Before 23 August 1990, there was no alternative label. On that day, however, the historic meeting organised by El-Batraoui to protest the cancellation of the Cairo International Festival for Experimental Theatre on account of the Gulf war provided one. The meeting soon took a political turn and developed into a brainstorming discussion of the state control of the arts, its subsidising policies and treatment of the artists who work outside government cultural organisations. The meetings continued through September, spawning a fiery manifesto phrased by Khalid El-Sawi, and culminated in a declaration of the birth of a Free Theatre Movement and the launching of its 1st Free Theatre Festival at the small hall of the Opera House on 1 October. Though a clear-cut definition of an 'independent' or 'free' theatre group was not laid down in those early historic meetings, it gradually emerged through years of hard work and many trials and errors. After so many years in the movement, I can now tell you that, at least for me, an independent troupe signifies a basic core of two or three talented, dedicated and professionally, technically, competent creative artists who mount non-profit productions, seeking subsidies anywhere they can find them and often use unknown or amateur actors, training them in the process. Hassan El-Gretly's Al-Warsha is one such troupe; Mahmoud Abu Doma's Al-Masrah Al-Badeel (Alternative Theatre) and Abeer Ali's El-Misaharati are others -- and so were Khalid Galal's Liqaa' (Encounter), Ahmed El-Attar's Al-Maa'bad (The Temple), Mohamed Abul Su'ood's Al-Shazia (Shrapnel), Hani Ghanem's Al-Masrah Al-Mutamared (Theatre of Rebellion) and Khalid El-Sawi's Al-Haraka (The Movement) before they were disbanded.
Neither elitist nor exclusive, the Free Theatre Movement soon embraced many new-comers, regardless of their experience, seriousness, or artistic merits; and since its (maturer) original organisers handed it over to the younger members as soon as its first festival ended, content to remain on the fringe as observers and consultants, a power struggle was inevitable, and in this vulgar struggle, the newcomers, who had jumped on the bandwagon without the right credentials, were the victors. This resulted in a mass withdrawal of the major, original independent groups from the movement's 1994 festival. The movement did not begin to recuperate until eight years later, and right now you cannot say it has recovered; gasping for breath is about the right description.

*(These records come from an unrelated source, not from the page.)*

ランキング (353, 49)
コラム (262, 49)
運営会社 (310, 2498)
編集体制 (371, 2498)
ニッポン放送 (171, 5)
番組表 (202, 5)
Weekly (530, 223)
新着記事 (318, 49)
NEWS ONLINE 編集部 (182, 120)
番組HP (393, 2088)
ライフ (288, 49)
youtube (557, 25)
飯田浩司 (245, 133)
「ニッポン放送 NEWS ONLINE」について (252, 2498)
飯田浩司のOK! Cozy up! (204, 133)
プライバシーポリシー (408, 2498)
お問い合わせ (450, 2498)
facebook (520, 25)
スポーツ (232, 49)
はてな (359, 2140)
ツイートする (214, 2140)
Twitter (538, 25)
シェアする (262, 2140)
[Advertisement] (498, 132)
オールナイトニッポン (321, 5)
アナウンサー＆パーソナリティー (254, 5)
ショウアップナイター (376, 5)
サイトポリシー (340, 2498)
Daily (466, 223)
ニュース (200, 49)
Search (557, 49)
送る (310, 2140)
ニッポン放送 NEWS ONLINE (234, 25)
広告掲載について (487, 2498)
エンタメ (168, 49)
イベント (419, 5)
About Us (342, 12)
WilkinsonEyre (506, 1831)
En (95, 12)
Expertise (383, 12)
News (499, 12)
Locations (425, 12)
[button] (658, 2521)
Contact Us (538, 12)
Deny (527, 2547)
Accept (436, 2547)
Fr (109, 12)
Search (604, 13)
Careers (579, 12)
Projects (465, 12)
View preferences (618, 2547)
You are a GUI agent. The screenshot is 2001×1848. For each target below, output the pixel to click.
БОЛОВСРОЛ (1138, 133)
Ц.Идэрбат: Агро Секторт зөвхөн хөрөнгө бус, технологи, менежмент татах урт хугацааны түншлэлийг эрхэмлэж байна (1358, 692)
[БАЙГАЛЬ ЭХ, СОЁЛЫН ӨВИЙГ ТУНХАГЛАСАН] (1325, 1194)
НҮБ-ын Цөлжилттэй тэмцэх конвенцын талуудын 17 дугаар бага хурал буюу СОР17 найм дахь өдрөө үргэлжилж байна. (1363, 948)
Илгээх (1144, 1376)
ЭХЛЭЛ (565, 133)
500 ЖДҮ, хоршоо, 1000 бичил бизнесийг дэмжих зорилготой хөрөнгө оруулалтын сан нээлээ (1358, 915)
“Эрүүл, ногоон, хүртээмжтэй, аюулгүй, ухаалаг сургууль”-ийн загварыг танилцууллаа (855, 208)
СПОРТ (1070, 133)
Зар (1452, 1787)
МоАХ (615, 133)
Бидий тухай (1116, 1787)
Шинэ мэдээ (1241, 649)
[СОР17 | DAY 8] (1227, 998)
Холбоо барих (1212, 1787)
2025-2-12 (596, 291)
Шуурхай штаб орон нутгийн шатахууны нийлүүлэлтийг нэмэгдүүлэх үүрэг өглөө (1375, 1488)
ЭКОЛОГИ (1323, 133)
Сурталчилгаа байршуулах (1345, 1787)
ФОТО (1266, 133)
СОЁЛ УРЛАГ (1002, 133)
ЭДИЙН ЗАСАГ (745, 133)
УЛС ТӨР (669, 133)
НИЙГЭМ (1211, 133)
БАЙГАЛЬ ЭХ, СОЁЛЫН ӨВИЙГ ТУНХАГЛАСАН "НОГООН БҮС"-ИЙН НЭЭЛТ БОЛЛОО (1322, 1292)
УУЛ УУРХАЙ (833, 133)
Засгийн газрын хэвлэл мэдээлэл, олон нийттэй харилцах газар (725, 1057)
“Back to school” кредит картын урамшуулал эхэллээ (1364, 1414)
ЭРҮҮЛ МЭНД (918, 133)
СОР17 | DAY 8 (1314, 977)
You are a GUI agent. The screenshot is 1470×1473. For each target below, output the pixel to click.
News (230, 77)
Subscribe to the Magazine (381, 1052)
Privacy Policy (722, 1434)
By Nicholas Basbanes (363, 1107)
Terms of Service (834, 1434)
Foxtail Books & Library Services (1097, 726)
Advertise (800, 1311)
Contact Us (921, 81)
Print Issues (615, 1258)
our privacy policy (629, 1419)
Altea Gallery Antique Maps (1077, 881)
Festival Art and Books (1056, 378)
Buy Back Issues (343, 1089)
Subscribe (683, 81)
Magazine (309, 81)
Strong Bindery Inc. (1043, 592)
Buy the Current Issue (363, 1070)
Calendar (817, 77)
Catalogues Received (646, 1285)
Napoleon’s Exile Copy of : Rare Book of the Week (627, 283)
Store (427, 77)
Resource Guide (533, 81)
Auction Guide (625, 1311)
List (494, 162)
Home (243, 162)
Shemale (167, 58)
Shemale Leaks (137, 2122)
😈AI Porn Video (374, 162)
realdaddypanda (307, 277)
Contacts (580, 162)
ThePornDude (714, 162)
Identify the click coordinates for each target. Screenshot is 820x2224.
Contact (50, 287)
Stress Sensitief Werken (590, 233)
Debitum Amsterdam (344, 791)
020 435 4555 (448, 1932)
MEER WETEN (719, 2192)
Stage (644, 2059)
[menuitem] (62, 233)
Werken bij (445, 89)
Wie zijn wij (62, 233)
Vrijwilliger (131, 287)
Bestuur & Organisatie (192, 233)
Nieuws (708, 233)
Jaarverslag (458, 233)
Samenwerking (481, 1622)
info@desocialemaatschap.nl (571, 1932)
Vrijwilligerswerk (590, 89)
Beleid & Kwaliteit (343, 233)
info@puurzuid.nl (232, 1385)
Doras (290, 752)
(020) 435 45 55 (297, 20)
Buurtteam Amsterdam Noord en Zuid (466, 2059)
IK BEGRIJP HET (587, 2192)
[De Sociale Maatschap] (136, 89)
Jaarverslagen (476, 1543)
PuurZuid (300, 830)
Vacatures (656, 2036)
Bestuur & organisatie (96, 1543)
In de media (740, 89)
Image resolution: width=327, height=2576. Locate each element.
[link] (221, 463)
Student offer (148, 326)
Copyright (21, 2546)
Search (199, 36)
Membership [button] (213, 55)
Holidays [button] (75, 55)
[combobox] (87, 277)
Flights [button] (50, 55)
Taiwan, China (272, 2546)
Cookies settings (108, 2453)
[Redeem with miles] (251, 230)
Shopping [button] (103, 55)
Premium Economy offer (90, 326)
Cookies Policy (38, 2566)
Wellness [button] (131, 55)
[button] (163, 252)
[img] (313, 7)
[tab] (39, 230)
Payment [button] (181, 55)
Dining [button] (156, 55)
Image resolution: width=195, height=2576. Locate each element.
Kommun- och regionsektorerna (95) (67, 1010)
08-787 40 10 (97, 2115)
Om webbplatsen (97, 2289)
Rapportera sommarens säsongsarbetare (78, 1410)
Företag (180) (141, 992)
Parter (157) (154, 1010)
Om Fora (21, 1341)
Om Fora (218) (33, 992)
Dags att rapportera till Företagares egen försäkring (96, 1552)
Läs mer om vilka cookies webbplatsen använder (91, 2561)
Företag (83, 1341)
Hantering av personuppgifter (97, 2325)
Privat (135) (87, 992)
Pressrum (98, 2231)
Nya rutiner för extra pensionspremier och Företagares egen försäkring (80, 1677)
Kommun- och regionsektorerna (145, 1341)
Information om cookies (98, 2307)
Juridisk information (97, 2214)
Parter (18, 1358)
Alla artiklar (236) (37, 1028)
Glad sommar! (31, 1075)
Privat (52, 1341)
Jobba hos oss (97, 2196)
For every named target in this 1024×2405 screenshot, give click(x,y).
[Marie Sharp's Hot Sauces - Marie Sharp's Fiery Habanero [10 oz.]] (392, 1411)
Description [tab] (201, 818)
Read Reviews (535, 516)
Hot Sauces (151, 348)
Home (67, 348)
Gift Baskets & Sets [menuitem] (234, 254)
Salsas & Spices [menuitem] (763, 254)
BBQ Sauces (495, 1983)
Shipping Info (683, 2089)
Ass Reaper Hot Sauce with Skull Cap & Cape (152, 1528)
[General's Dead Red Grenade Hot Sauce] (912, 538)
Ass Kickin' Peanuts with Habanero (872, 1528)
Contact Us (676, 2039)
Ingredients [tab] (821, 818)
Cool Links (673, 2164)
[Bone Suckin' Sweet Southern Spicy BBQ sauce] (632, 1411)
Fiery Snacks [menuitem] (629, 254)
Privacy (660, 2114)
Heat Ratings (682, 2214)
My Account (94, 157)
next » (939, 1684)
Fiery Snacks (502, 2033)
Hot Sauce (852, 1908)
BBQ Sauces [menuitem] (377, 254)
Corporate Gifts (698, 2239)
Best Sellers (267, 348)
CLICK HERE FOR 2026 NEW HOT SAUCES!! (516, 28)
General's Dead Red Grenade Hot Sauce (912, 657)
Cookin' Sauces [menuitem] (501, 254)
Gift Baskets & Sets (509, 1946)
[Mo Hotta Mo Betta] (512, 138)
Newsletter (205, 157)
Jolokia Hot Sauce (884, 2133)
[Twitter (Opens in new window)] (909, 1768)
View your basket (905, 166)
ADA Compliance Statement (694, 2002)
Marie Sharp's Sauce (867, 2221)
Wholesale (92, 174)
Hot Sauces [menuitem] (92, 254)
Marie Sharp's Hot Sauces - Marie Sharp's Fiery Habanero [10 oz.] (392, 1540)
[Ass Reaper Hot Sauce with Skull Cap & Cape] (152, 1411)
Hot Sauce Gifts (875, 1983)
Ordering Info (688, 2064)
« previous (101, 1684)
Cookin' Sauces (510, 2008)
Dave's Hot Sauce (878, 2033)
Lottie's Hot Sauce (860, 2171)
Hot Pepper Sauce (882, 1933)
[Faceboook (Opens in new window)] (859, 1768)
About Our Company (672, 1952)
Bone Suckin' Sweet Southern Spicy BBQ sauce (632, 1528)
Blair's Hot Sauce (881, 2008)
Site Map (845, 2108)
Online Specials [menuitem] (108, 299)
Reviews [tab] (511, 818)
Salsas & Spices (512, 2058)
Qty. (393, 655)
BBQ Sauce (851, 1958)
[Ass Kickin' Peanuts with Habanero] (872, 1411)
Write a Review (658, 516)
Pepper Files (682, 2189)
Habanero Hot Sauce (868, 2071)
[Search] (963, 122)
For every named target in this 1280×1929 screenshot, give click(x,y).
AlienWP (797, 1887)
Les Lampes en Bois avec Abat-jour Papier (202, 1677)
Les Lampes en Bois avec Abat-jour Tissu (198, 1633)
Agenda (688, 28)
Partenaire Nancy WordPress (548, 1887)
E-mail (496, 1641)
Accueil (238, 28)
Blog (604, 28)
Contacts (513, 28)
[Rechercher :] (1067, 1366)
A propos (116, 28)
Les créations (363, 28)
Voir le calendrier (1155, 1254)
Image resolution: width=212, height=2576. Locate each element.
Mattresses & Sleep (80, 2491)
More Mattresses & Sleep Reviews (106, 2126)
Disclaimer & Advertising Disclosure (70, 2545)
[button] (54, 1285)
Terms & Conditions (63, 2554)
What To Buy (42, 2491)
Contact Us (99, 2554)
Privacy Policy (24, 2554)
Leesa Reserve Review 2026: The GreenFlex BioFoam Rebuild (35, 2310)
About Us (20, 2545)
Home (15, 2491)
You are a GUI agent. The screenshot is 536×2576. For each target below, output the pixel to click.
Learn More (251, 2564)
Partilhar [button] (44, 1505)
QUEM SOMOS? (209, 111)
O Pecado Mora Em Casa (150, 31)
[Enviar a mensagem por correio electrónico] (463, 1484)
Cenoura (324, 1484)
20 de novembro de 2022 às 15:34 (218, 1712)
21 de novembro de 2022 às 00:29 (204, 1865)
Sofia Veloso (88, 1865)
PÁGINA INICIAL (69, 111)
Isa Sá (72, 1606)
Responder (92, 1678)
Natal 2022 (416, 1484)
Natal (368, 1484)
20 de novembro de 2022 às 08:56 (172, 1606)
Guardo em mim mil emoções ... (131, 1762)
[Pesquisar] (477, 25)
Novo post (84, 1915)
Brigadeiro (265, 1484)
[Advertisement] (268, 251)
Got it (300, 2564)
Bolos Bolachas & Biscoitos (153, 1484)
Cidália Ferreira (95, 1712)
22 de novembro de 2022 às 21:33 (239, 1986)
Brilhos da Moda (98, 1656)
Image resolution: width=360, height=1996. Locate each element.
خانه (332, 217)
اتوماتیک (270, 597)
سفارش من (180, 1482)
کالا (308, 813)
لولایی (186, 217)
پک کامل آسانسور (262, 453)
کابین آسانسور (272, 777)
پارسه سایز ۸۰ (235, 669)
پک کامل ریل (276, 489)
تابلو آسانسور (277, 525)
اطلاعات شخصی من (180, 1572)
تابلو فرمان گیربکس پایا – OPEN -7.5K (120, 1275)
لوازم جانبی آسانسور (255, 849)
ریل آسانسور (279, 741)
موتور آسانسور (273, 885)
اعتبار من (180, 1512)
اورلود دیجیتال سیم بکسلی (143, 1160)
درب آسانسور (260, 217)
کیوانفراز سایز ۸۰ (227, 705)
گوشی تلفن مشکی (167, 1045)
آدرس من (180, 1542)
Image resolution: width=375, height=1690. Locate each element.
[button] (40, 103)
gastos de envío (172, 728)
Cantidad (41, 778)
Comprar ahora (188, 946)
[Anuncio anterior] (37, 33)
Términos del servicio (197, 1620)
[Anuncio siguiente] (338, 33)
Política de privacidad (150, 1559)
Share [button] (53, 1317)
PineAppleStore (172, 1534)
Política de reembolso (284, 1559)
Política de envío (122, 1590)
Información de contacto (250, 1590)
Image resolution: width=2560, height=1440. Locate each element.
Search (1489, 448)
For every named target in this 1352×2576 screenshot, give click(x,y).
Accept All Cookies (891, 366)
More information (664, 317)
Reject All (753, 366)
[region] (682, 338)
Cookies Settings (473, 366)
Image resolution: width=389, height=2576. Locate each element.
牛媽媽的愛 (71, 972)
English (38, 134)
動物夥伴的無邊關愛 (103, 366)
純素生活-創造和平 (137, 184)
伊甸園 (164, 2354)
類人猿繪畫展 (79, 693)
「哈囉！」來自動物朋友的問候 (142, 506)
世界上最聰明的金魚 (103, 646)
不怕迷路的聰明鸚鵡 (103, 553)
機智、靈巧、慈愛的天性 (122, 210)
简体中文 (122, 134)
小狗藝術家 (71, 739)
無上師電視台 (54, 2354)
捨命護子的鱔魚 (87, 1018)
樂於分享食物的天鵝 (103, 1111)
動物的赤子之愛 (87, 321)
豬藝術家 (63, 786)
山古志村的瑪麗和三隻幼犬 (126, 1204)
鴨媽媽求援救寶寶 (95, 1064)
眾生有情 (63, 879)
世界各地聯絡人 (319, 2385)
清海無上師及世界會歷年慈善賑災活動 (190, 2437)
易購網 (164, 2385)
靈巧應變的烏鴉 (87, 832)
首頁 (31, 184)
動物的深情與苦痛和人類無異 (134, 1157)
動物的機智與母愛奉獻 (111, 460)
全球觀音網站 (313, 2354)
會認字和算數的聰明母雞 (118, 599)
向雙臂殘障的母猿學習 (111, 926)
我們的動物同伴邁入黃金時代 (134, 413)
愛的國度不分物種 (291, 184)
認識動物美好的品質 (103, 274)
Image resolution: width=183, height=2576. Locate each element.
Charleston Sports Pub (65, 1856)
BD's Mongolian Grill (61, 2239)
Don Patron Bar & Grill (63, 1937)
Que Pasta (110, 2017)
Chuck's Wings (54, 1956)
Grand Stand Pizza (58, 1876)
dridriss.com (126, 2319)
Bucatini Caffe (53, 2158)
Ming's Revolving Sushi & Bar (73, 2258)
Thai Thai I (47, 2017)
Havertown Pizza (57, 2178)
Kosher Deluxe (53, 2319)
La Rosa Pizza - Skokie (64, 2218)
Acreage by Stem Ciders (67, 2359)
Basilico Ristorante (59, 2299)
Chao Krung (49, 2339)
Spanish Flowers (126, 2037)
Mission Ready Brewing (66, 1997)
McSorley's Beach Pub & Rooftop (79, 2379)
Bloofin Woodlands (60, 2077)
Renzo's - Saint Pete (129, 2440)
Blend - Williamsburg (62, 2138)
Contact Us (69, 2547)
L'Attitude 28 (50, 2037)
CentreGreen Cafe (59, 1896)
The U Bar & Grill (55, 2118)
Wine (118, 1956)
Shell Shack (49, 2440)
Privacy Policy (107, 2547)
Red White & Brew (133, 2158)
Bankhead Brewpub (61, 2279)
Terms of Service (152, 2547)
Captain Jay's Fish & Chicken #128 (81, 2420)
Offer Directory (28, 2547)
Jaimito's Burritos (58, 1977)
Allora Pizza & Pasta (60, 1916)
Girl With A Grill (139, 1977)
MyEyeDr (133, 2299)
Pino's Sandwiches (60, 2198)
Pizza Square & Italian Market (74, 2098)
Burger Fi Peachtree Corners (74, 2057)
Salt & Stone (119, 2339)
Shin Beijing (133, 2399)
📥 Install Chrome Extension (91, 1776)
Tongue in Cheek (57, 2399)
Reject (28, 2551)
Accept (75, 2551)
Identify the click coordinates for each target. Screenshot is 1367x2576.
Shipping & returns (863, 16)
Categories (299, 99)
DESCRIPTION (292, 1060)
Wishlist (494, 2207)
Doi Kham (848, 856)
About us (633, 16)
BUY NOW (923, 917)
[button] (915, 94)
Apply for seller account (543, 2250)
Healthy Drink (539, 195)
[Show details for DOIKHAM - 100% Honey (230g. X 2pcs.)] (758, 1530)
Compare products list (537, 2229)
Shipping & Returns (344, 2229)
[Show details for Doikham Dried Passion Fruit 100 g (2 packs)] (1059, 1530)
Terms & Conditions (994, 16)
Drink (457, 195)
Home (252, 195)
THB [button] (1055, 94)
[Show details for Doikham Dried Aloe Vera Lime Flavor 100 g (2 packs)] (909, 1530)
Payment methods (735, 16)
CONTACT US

At El-Saqia's festival and the concurrent Independent Theatre Festival, I found a lot of confusion and mixing of the cards. While Amir Salaheddin, a theatre professional by any standards other than the monetary, performed at a festival primarily designated to encourage amateurs, I found the group who call themselves Lahazat performing the same show at both festivals. Once more, we come face to face with the irking question of value. To tell you the truth, I have long given up on that and all I ask for now is a bit of humility, some hard work, less boredom and vanity, and, above all, a modicum of fun.